If Rick and Morty felt like a prominent feature of the festival’s activities, Adult Swim may be forgiven for capitalizing on the timing; the massive and unmistakable success of the franchise was now entering its fourth season after what felt like an interminable wait, and so there was no shortage of Rick and Morty fans attending. On Saturday the Morty slide was joined by virtual reality experiences, allowing participants to dance along with Rick and Morty as they ‘Get Schwifty’ at the Show Us What You Got! Volumetric Reality station, or transport themselves into the world of Rick and Morty through the Rickflector. Fans of Pocket Mortys, a Pokemon-style game with a goal to collect different Morty types across different realities, could even get their own stuffed Morty for joining in on the fun. Episodes from the new season were also showing in several viewing rooms throughout the stadium.

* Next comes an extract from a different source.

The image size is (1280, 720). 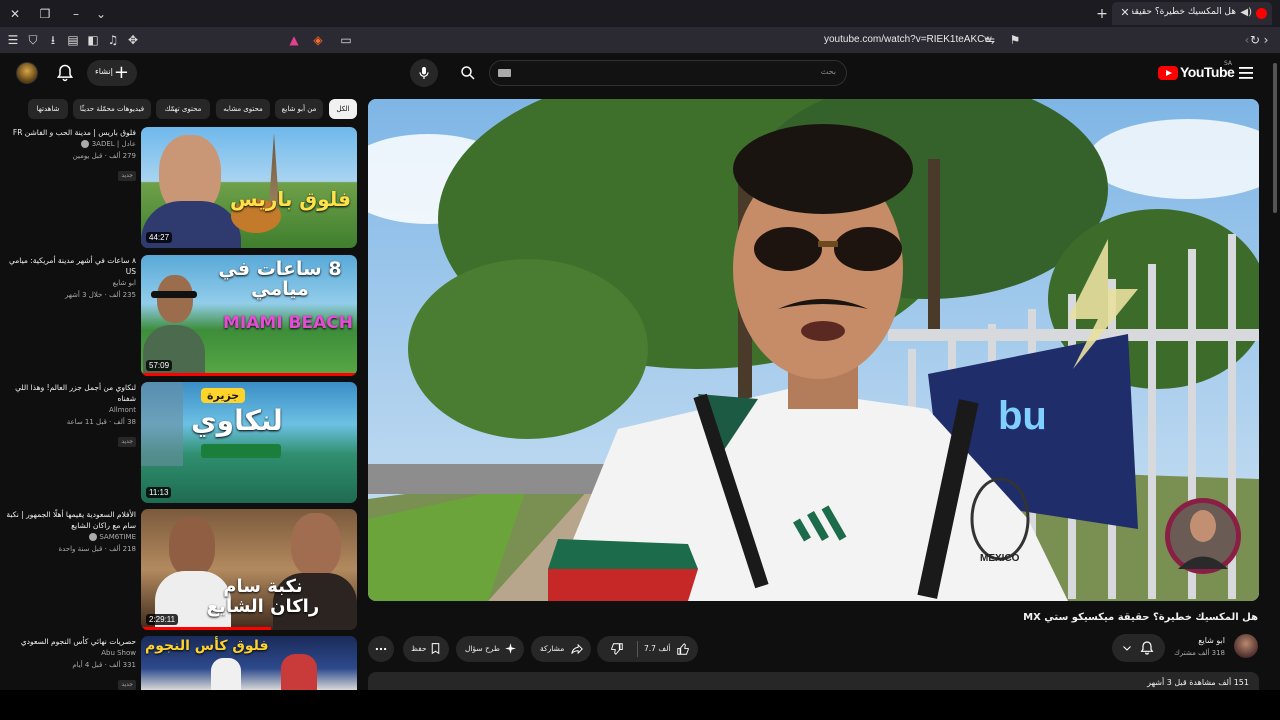 What do you see at coordinates (668, 73) in the screenshot?
I see `search-input: بحث` at bounding box center [668, 73].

Almost in spite of the fun offerings found at every turn, the music on day two was less cohesive overall compared to the intimate and somewhat cerebral experience from the prior evening. The thoughtfully curated artist lineup now seemingly devolved into fistfuls of college rock and angst interlaced with forgettable turntable performances for much of the day.

Standing apart from the blur was the artist clipping., whose lyrical prowess captured the crowd’s attention and approval despite significant technical issues with his DJ that persisted throughout the performance. “We do great without a soundcheck,” the rapper mused aloud to cheers and chuckles from the crowd. Songs like ‘Nothing is Safe,’ ‘Taking off’ and ‘Shooter’ were sobering reminders of reality beyond the relatively safe bubble of joy that the fest created, but clipping.’s delightfully endearing and humorous stage presence brought balance and charm to the otherwise depressing subject matter. Cupcakke too brought a sort of playful belligerence to the delight of her core following with her performance. A fierce advocate of the LGBTQ community that only months ago appeared on social media in a somber message to fans to declare her retirement from music, she pulled no punches with covers of ‘Heartbreaker’ and ‘Old Town Road’ fashioned in her unique, albeit hypersexualized, delivery.

 

If Health was the perfect palette cleanser between the savory meals of Inter Arma and Tom Hecker, Helado Negro felt more like stubbing your toe first thing in the morning to transition from deep slumber to peaceful waking. The electric energy-carrying concertgoers through the long day all but disappeared. Onlookers wandered away seeking sustenance in the form of craft beer and burgers, some jumping onto the line for the mechanical hot dog challenge or simply grabbing a seat before returning to the field. The hiccup in pacing did not deter the crowd, however, that grew thicker, drunker and rowdier as the hour grew late, until the festival finally erupted into an all-out rave featuring the notable and audacious stylings of acts like 2 Chainz, Vince Staples, and Jamie xx, who closed out the evening on a high note.